Texto de leitura:
'''
Perante isto, estudantes e serviços de acção social estão em suspenso à espera que saia um novo regulamento que possa mitigar alguns destes efeitos. As candidaturas às bolsas começaram em Maio, mas ninguém sabe ainda quais serão as regras a partir das quais os pedidos entregues serão analisados. Se no ano passado o prazo médio de resposta aos pedidos de bolsa foi de 4 meses (4 meses em que o estudante tem de inventar como viver sem dinheiro, havendo muitos casos em que chegou a meio ano a demora das respostas), este ano esse atraso vai ser muito maior, porque sem regulamento as instituições não podem sequer começar a analisar os processos. Além disso, é provável que, com o agudizar da crise social, haja mais estudantes a precisar de bolsa. É impossível querer ter mais qualificação sem cuidar das condições mínimas de quem quer estudar.
Quando todos esperavam uma palavra e um compromisso do Ministro do Ensino Superior, Mariano Gago foi ontem ao Parlamento anunciar que provavelmente a meio de Agosto (e veremos se será a meio de Agosto…) o regulamento estará feito. Desde Fevereiro que o Ministro anuncia um novo regulamento de todas as vezes que vai à Assembleia da República. Ontem, anunciou basicamente que os estudantes não podem contar com bolsas antes de Janeiro, porque esse é o resultado de tal demora. Mas mais grave, manteve um silêncio de chumbo sobre o conteúdo desse regulamento. Não ficamos a saber quantos alunos serão excluídos da acção social escolar. Não sabemos qual a parte dos 200 milhões de euros que o Governo quer poupar com o apoio aos mais pobres que vai caber à acção social. Não sabemos quantas estudantes vão ver a sua bolsa descer de valor. Não foi assumido nenhum compromisso concreto. O silêncio e a ocultação foram a única resposta. O prolongamento da incerteza e da angústia de milhares de estudantes o único efeito desse silêncio.
'''
Extrato de dados:
'''
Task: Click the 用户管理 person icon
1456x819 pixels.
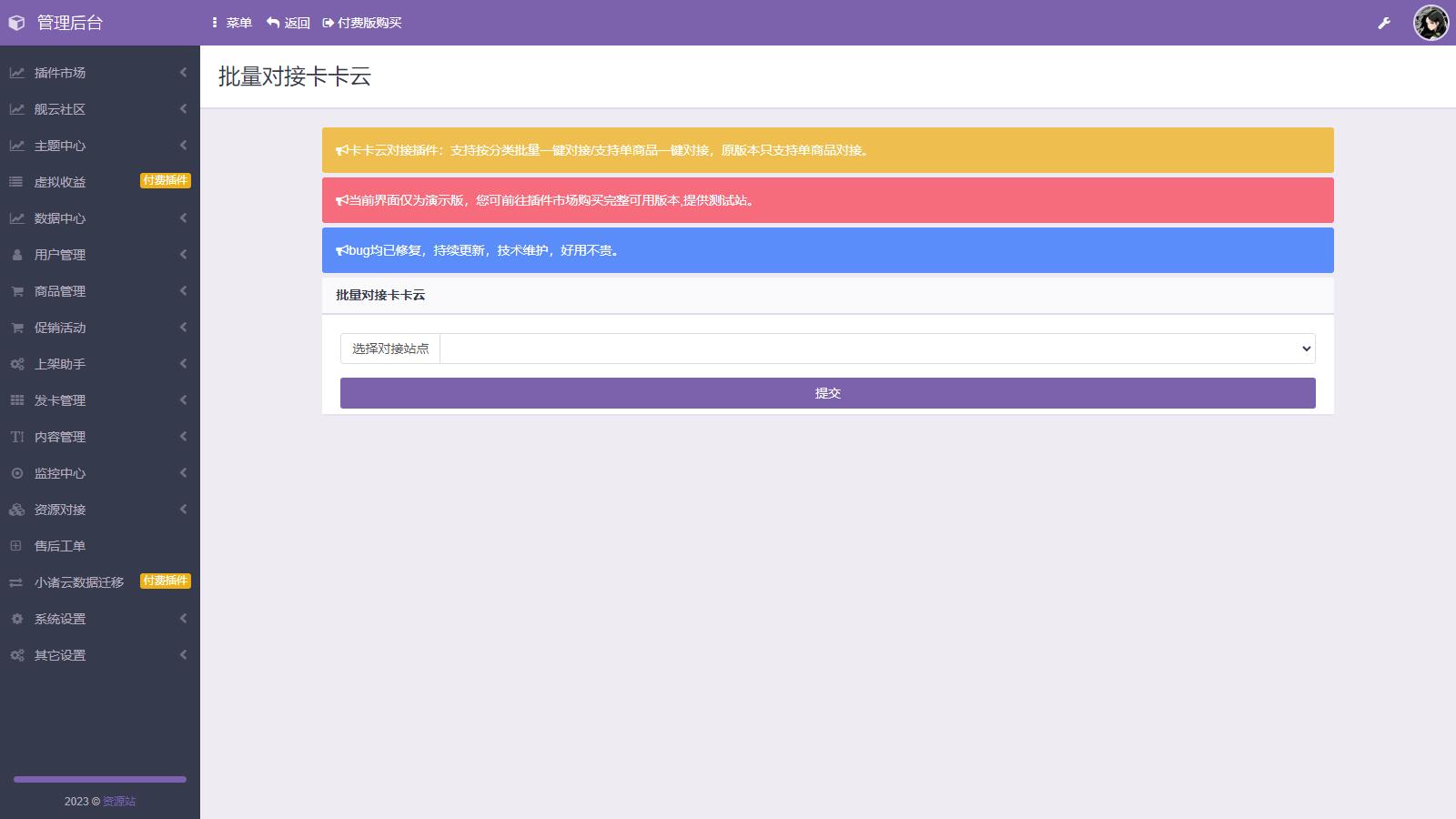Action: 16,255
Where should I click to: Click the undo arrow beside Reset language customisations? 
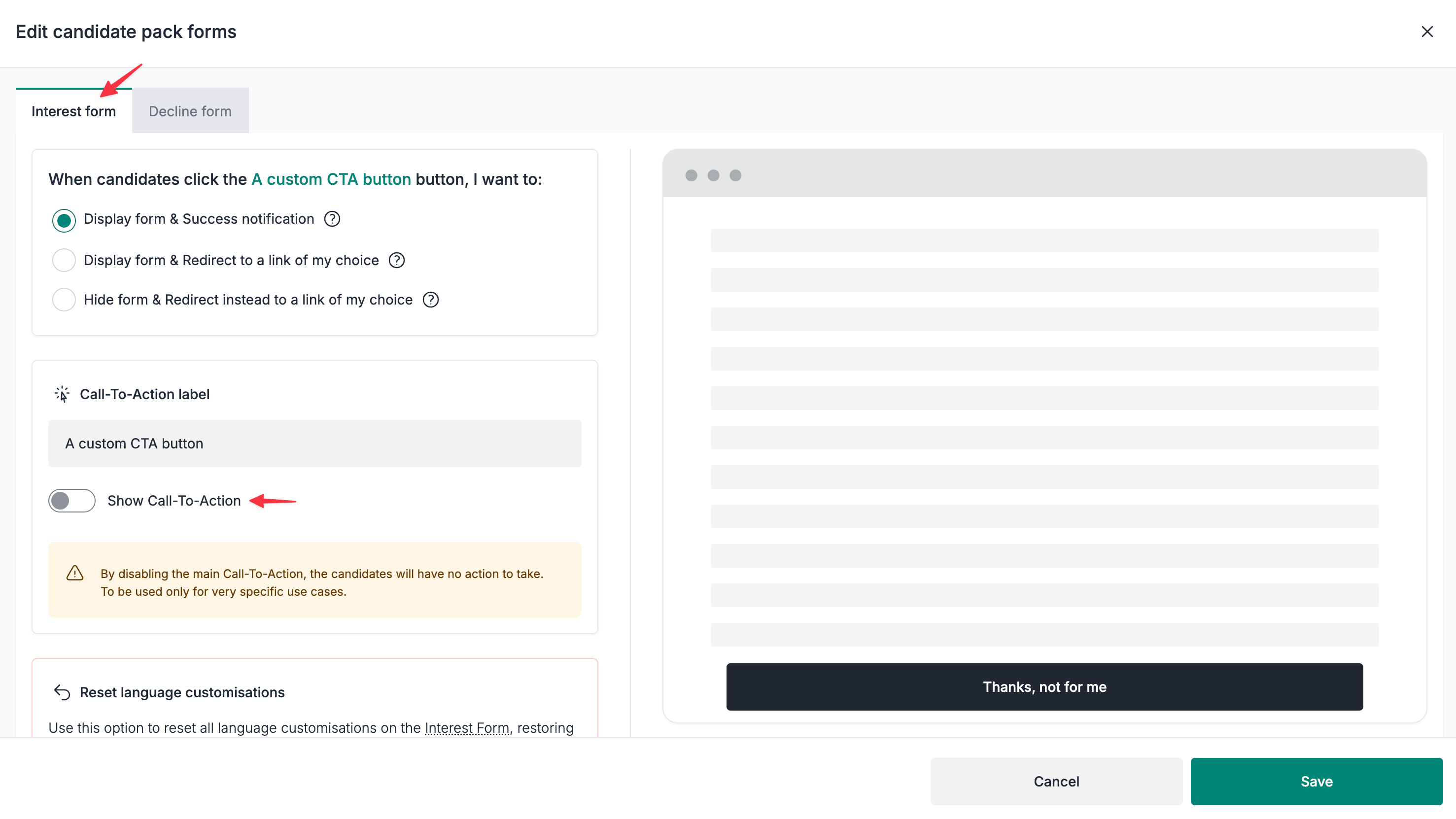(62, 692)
'''
O que fazer:
[1] Segundo o texto sobre as bolsas de estudo, qual foi no ano passado o prazo médio de resposta aos pedidos de bolsa?
[2] Enumere todos os meses do ano mencionados no texto sobre as bolsas de estudo.
[3] Retome o texto sobre as bolsas de estudo a partir da última frase apresentada.

Respostas por ordem:
[1] Foi de 4 meses.

[2] Maio, Agosto, Fevereiro e Janeiro.

[3]
Já é hábito as decisões mais importantes que afectam estudantes e professores do ensino superior serem tomadas em Agosto. O Ministro sabe que em Agosto as escolas estão de férias e a Assembleia da República não reúne. Mas nem por isso deixará de contar com a nossa acção. Para a semana, será entregue no Parlamento uma petição pela igualdade no Ensino Superior com milhares de assinaturas. E a agitação que se sente terá de certeza os seus efeitos. Nesta matéria, como em outras, a voz da justiça vai ter de valer mais que a obsessão da injustiça do Bloco Central. Que se desengane o Ministro: por nós, a luta não vai tirar férias.